=== TASK TO CARRY OUT ===
The output should be every line below that includes the word "Given".

=== TASK MATERIAL ===
━━━━━━━━

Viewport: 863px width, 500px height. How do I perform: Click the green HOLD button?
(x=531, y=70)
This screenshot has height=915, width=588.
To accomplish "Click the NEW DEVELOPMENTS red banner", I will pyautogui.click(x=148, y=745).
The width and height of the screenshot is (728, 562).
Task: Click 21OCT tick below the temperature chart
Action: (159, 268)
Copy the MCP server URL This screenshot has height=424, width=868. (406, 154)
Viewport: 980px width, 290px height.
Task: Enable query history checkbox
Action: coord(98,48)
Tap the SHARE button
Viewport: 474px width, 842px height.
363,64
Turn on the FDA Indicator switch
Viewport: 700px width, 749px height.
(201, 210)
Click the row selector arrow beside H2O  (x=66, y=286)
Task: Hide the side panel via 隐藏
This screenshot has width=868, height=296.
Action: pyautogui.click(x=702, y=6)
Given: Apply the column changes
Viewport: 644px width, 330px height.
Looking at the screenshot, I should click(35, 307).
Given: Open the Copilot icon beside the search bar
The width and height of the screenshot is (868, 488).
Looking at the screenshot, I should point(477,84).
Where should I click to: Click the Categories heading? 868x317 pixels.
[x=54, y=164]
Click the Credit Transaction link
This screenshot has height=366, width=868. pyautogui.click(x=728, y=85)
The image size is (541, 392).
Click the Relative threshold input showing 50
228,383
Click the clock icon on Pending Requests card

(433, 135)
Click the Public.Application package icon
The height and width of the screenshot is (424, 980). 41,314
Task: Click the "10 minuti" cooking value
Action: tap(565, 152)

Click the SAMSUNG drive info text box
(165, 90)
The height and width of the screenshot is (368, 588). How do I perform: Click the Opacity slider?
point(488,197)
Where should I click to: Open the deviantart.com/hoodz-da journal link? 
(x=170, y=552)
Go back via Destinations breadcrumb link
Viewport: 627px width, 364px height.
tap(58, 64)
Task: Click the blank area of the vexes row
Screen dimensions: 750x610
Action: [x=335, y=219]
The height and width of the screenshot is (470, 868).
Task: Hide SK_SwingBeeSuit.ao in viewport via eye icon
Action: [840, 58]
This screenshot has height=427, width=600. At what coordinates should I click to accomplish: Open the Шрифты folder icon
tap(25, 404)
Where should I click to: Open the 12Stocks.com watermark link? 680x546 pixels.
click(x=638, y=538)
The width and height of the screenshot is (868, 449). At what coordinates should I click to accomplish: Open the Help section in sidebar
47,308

━━━━━━━━

=== SOLUTION FOR THIS EXERCISE ===
Given: Apply the column changes
Given: Open the Copilot icon beside the search bar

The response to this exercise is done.